= AIM OF THE EXERCISE =
In the methods passage on LAGB, how many patients were in each group of the case/control study on life expectancy?

= EXERCISE PASSAGE =
###

Methods: Between September 1993 and December 2005, 1,791 consecutive patients (75.1% women, mean age 38.7 years, mean weight 127.7 ± 24 kg, mean BMI 46.2 ± 7.7) underwent LAGB by the same surgical team. Perigastric dissection was used in 77.8% of the patients, while subsequently pars flaccida was used in 21.5% and a mixed approach in 0.8%. Data were analyzed according to co-morbidities, conversion, shortand long-term complications and weight loss. Fluoroscopy-guided band adjustments were performed and patients received intensive follow-up. The effects of LAGB on life expectancy were measured in a case/control study involving 821 surgically-treated patients versus 821 treated by medical therapy.

###

= MATERIAL SUPPLIED =
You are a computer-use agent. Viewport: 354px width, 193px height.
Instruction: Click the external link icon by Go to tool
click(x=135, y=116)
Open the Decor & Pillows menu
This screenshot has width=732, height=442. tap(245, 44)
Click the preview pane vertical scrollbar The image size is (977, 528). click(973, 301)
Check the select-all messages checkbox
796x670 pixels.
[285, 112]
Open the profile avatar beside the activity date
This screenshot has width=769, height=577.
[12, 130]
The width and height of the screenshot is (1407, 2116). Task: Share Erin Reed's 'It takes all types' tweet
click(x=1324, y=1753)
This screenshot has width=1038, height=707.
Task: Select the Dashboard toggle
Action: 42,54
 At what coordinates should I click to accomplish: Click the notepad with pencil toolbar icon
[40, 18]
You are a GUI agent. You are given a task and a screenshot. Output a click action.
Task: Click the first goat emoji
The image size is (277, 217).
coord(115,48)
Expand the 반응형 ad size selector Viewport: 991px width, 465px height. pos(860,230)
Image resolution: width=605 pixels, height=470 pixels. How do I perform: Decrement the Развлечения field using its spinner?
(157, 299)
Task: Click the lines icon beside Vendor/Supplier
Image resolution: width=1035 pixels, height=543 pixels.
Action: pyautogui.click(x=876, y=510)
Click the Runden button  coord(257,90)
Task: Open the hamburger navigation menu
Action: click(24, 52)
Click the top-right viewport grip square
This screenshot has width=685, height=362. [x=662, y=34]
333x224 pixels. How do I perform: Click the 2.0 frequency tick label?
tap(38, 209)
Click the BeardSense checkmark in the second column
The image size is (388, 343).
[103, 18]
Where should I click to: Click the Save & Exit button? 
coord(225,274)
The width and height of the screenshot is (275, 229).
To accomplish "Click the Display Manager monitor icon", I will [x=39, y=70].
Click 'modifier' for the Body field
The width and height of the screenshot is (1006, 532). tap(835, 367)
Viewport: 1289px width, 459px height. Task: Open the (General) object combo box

###

= WRITTEN REPLY =
821 surgically treated patients and 821 treated by medical therapy.